If the mud weight is higher than the fracture gradient of the drilling section, it may fracture the formation, causing mud losses. To prevent mud losses caused by high mud weight, as needed where there is overpressure, a safe drilling mud weight margin is needed. Otherwise, a casing needs to be set to protect the overlying formations from being fractured, as demonstrated in Fig. 1.
Fracture gradient is defined by the Schlumberger Oilfield Glossary as the pressure gradient required to induce fractures in the rock at a given depth. Based on this definition, the fracture gradient is the maximum mud weight that a well can hold without mud losses and without uncontrolled tensile failures (fracture growth). However, there is no consensus for a method to calculate the fracture gradient in the oil and gas industry. Some pore pressure specialists use the minimum stress gradient as the fracture gradient, but others may use the maximum leakoff pressure gradient (fracture breakdown pressure gradient) or the fracture initiation pressure gradient as the fracture gradient. In this paper, the maximum leakoff pressure gradient (the peak value in the LOT test) is used as the fracture gradient. That is, the effects of the minimum stress, tensile strength, and the wellbore stress concentrations will be considered for fracture gradient prediction.

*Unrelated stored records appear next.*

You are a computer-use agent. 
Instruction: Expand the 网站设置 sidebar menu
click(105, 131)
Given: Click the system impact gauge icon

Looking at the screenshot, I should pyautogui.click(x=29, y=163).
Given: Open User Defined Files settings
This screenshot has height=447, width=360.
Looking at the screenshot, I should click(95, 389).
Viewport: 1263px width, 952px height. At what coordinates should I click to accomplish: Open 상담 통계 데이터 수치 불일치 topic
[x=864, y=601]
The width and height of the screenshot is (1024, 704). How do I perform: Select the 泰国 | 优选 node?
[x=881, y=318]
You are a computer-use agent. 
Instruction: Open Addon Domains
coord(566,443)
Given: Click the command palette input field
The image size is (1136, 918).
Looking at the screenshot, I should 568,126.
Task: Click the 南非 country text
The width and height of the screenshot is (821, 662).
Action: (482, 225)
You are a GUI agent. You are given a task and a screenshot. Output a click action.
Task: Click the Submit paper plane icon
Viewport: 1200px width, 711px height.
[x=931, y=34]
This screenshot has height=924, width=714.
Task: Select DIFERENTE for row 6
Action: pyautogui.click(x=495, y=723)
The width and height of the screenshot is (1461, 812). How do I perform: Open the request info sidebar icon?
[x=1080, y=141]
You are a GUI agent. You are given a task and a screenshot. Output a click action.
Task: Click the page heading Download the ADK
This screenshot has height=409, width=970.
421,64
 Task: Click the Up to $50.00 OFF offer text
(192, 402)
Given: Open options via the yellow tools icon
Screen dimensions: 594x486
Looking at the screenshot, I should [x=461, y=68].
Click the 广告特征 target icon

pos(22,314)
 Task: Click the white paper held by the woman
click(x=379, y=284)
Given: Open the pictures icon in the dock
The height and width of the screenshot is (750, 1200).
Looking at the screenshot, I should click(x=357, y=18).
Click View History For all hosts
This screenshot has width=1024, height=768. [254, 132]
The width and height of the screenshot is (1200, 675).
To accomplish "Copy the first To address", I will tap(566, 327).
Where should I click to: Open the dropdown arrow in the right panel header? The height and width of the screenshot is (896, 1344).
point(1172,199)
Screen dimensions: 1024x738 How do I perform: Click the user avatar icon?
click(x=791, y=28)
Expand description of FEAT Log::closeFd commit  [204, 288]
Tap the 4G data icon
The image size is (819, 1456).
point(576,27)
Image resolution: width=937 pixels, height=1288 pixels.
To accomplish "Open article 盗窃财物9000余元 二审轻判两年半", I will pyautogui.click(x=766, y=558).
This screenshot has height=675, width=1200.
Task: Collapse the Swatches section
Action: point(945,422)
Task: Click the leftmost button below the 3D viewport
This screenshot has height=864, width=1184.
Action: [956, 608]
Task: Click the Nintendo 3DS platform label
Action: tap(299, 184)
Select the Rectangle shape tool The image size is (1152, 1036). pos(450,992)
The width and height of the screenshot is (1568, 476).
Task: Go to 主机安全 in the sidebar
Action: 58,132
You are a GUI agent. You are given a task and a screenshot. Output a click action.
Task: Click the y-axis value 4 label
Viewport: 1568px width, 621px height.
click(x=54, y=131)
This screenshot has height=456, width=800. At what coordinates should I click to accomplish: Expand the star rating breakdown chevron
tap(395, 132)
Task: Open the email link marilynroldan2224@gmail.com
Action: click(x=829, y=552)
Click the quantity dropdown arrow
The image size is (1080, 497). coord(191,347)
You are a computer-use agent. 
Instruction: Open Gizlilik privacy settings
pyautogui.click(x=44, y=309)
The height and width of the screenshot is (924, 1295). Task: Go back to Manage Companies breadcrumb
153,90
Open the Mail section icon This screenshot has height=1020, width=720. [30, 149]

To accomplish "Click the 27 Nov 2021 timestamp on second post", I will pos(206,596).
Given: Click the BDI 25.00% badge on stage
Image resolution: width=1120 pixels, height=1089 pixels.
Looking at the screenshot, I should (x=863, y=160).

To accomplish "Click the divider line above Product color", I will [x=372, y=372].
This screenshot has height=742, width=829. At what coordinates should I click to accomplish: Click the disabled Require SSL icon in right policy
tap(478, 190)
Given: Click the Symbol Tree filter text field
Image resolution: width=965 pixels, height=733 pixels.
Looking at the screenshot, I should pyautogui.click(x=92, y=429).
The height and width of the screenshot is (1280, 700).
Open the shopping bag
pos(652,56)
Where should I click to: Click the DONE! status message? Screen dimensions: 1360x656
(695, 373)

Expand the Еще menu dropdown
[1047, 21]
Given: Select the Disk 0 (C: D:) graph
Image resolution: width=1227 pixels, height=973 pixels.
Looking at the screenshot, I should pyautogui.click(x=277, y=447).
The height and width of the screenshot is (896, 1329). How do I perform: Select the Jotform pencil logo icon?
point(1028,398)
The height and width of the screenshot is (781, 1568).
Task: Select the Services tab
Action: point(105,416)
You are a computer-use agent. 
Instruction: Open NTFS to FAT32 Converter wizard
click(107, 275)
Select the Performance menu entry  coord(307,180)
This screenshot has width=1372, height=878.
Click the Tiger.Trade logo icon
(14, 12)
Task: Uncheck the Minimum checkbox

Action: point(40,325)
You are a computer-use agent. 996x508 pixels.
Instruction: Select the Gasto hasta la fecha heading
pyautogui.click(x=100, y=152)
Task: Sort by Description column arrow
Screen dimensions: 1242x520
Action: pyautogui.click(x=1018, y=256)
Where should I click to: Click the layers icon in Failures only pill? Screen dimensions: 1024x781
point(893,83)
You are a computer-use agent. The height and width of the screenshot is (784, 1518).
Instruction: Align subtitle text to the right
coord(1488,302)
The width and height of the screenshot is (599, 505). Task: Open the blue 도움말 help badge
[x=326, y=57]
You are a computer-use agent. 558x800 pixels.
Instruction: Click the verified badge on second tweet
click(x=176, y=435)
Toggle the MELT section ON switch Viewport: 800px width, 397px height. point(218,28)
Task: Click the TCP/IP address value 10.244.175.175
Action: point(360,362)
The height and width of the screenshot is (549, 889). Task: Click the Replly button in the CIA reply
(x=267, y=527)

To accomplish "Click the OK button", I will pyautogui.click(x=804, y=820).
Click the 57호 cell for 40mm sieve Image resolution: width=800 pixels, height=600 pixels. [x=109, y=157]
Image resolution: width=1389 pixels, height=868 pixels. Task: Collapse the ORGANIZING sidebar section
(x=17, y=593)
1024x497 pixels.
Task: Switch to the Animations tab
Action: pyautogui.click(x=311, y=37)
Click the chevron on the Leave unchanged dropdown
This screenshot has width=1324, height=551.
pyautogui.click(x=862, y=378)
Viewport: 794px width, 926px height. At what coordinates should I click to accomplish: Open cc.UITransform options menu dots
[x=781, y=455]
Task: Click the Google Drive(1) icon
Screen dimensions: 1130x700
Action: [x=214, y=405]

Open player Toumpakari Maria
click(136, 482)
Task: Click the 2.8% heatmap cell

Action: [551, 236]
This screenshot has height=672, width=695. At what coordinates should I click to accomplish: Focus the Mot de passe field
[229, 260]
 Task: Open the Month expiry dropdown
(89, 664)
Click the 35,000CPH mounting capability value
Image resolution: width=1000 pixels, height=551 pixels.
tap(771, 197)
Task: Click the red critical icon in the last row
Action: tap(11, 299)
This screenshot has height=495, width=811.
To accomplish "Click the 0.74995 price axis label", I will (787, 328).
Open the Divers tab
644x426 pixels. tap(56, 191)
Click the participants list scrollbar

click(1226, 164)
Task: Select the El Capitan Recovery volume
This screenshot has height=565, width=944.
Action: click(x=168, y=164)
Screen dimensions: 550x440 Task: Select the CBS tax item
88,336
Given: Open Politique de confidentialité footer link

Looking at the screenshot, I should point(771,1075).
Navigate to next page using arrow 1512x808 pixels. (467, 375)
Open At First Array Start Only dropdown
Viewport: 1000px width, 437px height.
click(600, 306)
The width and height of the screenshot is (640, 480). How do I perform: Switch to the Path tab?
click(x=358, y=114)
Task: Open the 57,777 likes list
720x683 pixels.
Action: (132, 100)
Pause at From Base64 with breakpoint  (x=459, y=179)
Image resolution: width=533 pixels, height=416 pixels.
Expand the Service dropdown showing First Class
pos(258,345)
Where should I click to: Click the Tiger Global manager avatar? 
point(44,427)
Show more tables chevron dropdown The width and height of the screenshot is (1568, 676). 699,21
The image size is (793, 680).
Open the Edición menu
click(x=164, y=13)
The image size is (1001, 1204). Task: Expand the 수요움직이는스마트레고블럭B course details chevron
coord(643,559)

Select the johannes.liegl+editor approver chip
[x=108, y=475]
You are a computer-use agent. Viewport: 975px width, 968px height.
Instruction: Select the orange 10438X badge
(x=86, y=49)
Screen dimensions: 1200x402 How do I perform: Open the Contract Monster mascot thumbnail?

1.2 Fracture gradient from leakoff tests
Typically, a formation pressure integrity test or the formation leakoff test is performed in drilling operations to evaluate cement jobs, determine the casing setting depth, test the resistance of tensile failures of a casing shoe, and estimate formation fracture gradient (Postler 1997). Based on the injection pressure, volume, and time, pressure integrity tests can be classified into three, i.e., formation integrity test (FIT), leakoff test (LOT), and extended leakoff test (XLOT). The purpose of conducting a FIT is to test the formation fracture pressure required for kick tolerance and/or safe drilling mud weight margin. The maximum pressure in the FIT test is less than the fracture initiation and formation breakdown pressures.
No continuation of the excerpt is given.